Among the records, how many lines contain "computer"? Only the number is needed.

Dataset:

>>>>>

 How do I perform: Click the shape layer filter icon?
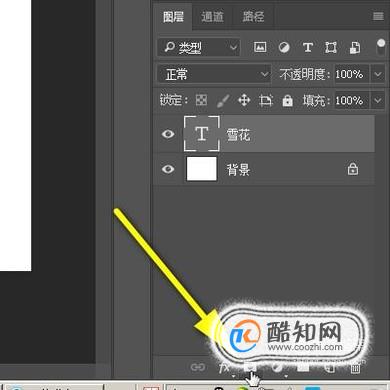point(331,47)
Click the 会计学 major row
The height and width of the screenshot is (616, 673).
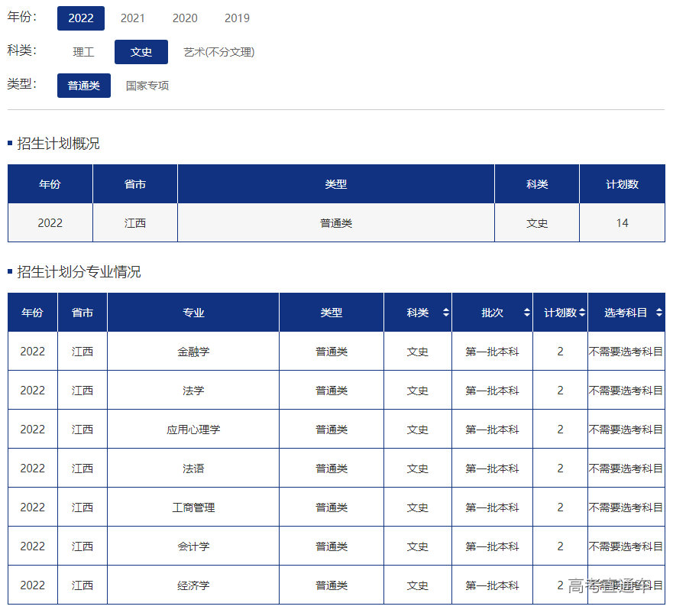(193, 546)
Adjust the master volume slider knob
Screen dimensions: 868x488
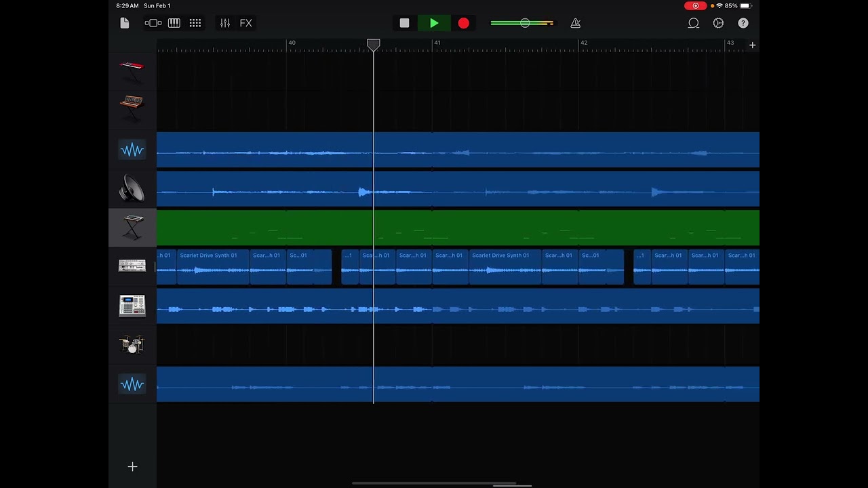coord(525,23)
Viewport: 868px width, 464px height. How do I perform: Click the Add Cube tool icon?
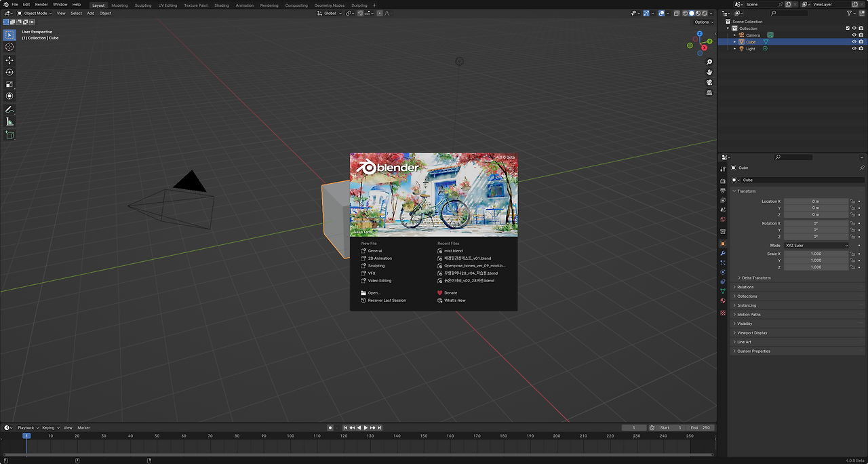coord(9,135)
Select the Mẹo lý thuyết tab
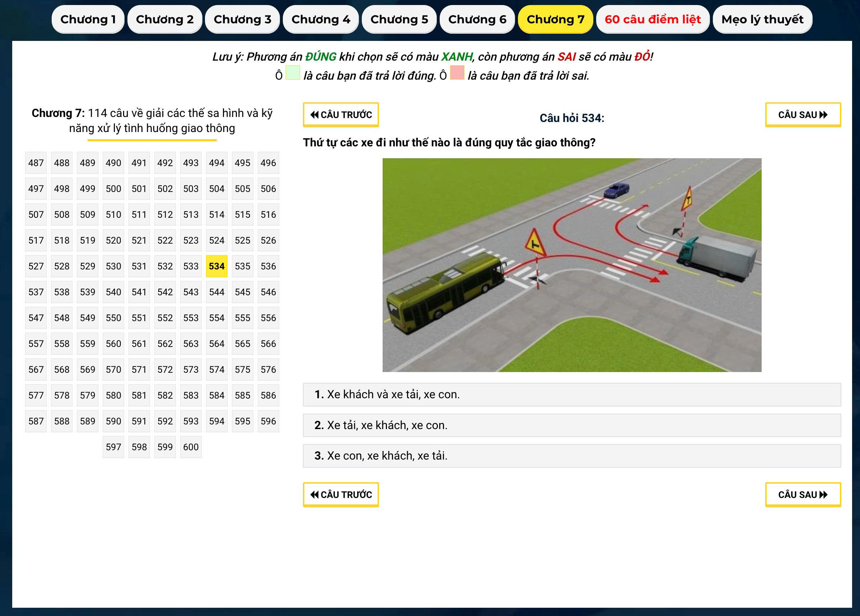Image resolution: width=860 pixels, height=616 pixels. 762,19
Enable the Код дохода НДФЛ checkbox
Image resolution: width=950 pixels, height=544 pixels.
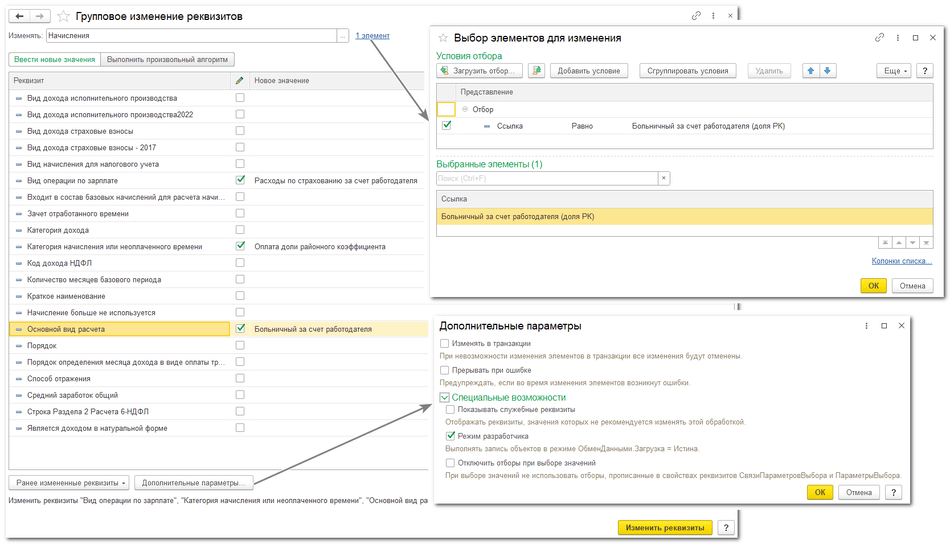coord(240,263)
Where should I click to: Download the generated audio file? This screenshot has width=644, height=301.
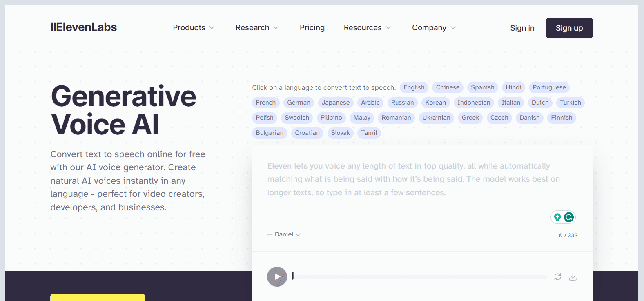pos(573,277)
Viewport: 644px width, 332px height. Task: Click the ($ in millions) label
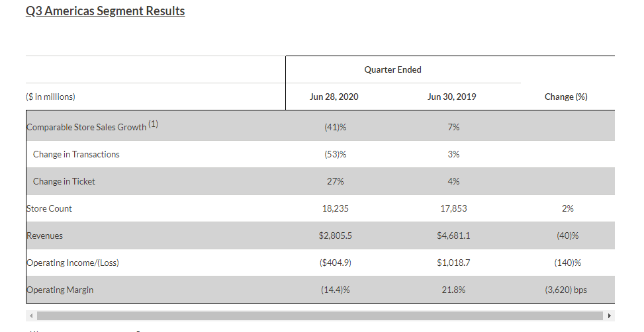click(x=51, y=97)
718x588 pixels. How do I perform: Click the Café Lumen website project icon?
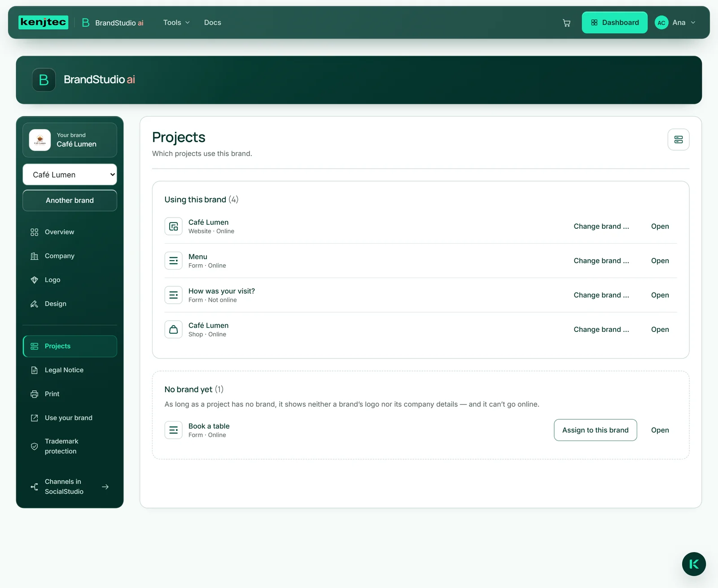pyautogui.click(x=173, y=226)
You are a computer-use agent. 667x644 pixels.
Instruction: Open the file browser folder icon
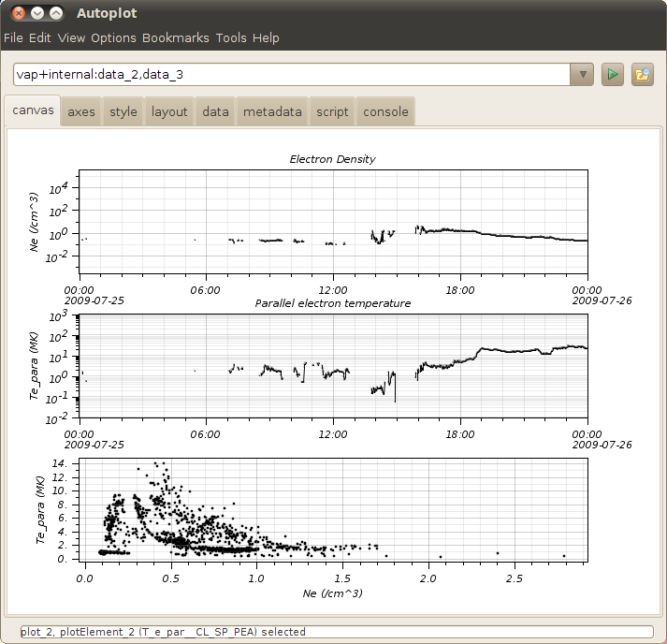pyautogui.click(x=642, y=75)
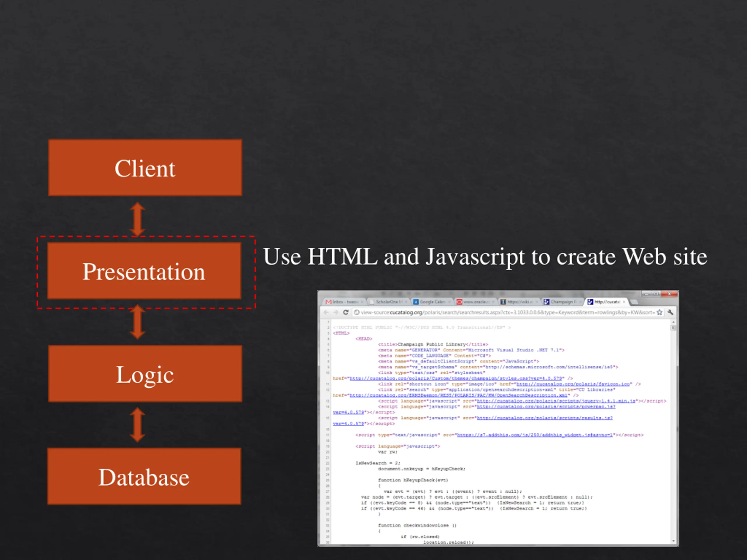Switch to the Champaign tab
Screen dimensions: 747x560
pos(562,302)
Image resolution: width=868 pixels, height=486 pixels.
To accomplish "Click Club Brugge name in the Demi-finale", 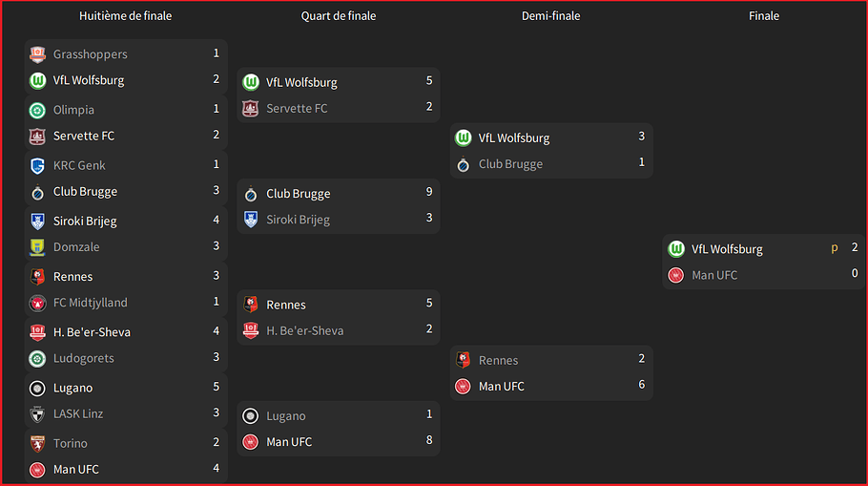I will click(510, 164).
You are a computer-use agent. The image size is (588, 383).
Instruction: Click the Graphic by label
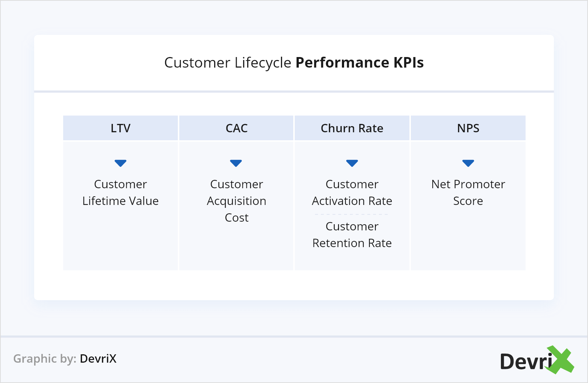[x=45, y=359]
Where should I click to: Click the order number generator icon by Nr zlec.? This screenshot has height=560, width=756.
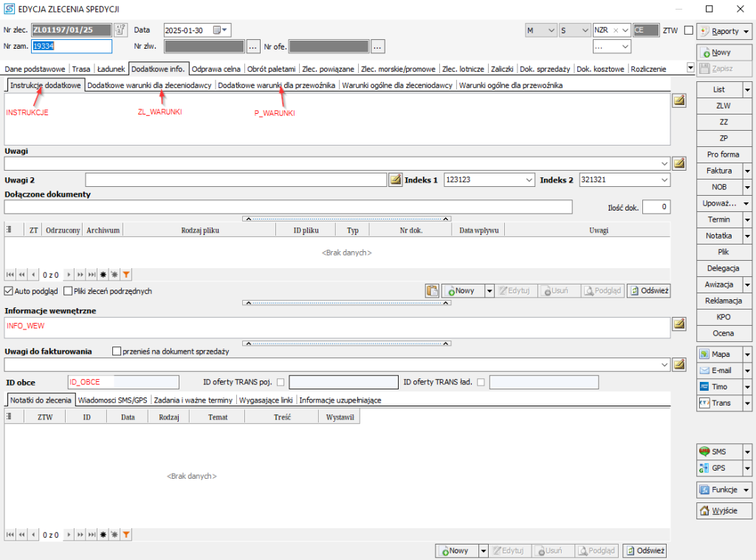pos(120,30)
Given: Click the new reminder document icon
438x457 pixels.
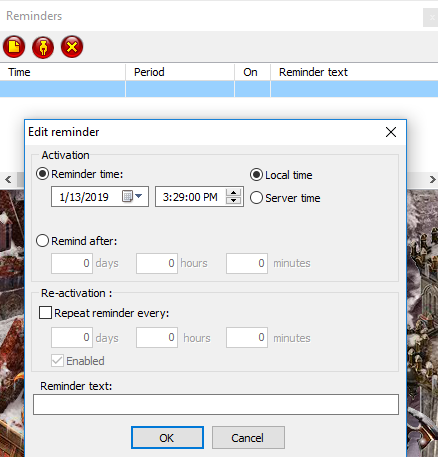Looking at the screenshot, I should tap(14, 47).
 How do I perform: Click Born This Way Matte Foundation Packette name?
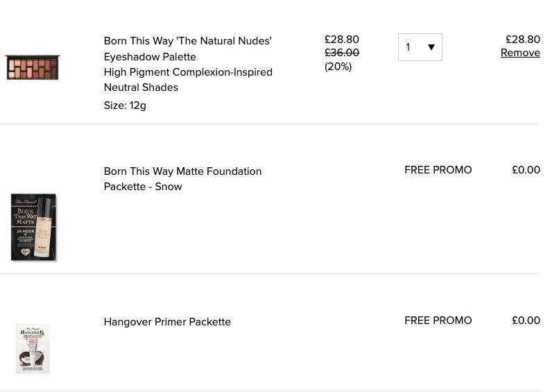click(x=182, y=179)
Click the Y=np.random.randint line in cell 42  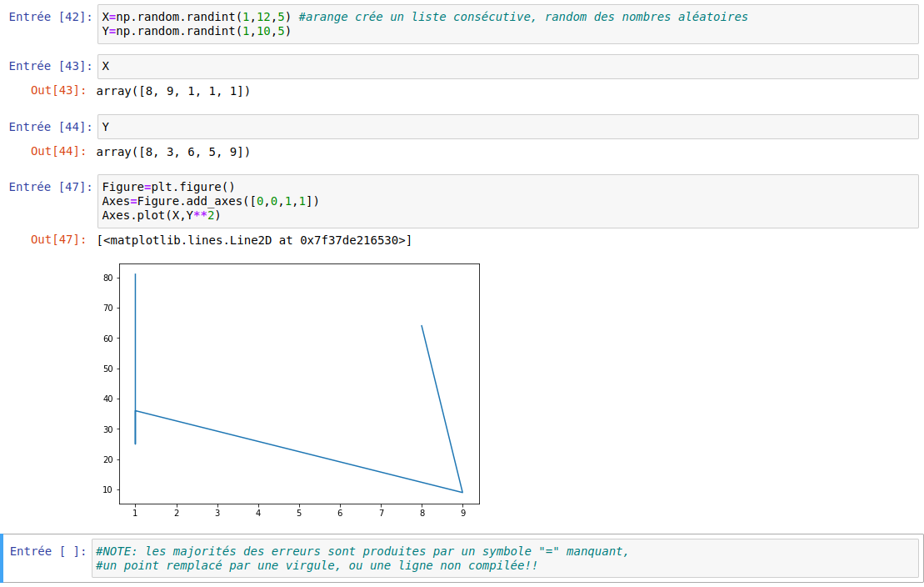coord(197,32)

<<<<<

Response below:
2